Prove if $u_n(x)\le v_n(x)$ and $\sum\limits_{n=1}^{\infty}v_n(x)$ converges uniformly then also $\sum\limits_{n=1}^{\infty}u_n(x)$ converge uniformly
I thought solving it by using Weierstrass test. Since $\sum v_n(x)$ converges uniformly it can bounded by $\sum M_n$ which converge and then $\sum u_n(x)\le\sum v_n(x)\le \sum M_n$ which means $\sum u_n(x)$ converge uniformly. Is it correct?
This is not correct. Not every uniformly convergent series is normally convergent (existence of such $M_n$ independent of $x$). For instance, consider $f_n(x)=\frac{1}{n}$ if $x=n$ and $f_n(x)=0$ elsewhere. This converges uniformly, but not normally (there does not exist a dominating convergent series $\sum M_n$), on $\mathbb{R}$. So Weierstrass M-test implies uniform convergence, but there are uniformly convergent series to which the Weierstrass M-test can not be applied.
I assume that $0\leq u_n(x)\leq v_n(x)$, otherwise, the result you mention is clearly false (take $u_n(x)=-1\leq 0=v_n(x)$).

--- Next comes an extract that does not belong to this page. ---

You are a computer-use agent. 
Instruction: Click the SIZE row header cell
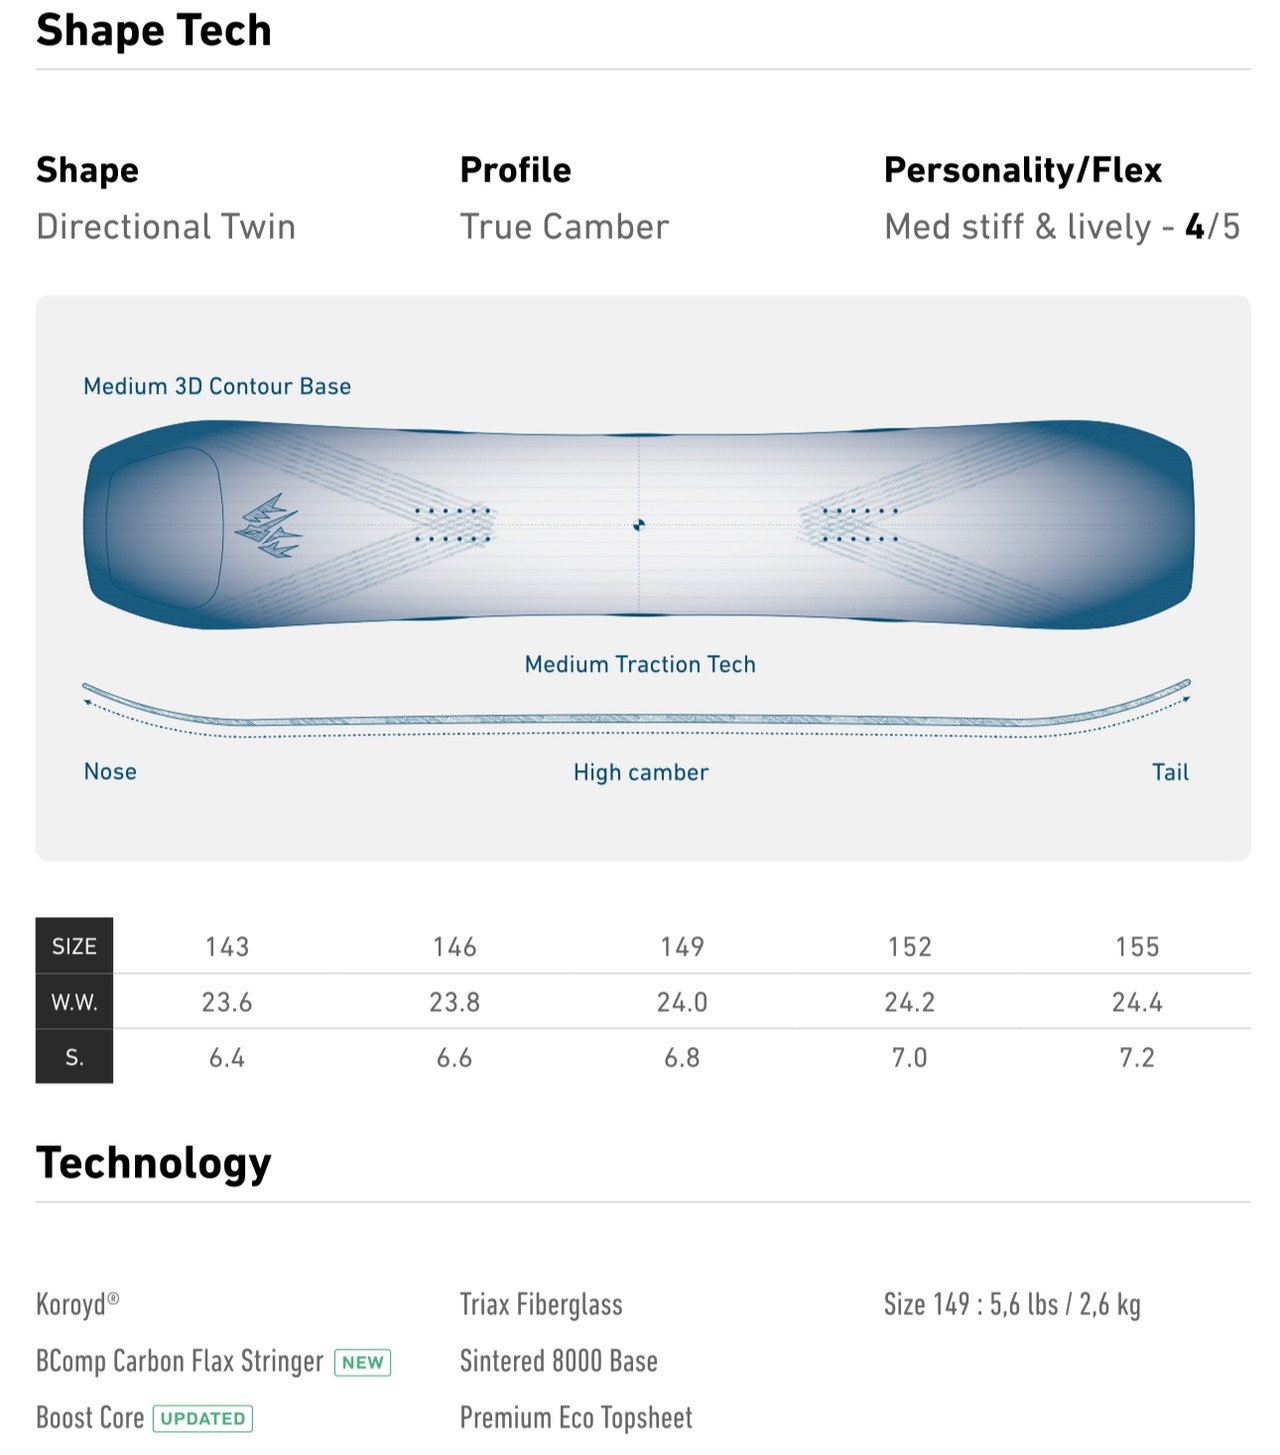coord(74,946)
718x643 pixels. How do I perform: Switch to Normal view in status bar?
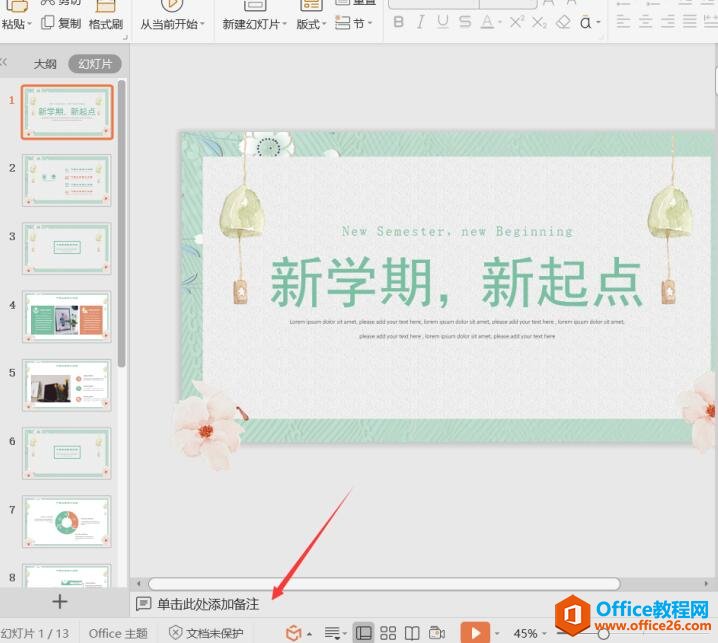pyautogui.click(x=364, y=633)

To prove this result, it suffices to use the Cauchy criterion. A real-valued series of functions is uniformly convergent if and only if it is uniformly Cauchy, i.e. $$ \forall \epsilon>0\quad\exists N\quad \forall n\geq N, k\geq 1\quad \Big|\sum_{j=1}^k v_{n+j}(x) \Big|\leq \epsilon. $$ Now just use that $0\leq u_n(x)\leq v_n(x)$ to prove that the uniform convergence of $\sum v_n$ implies that of $\sum u_n$.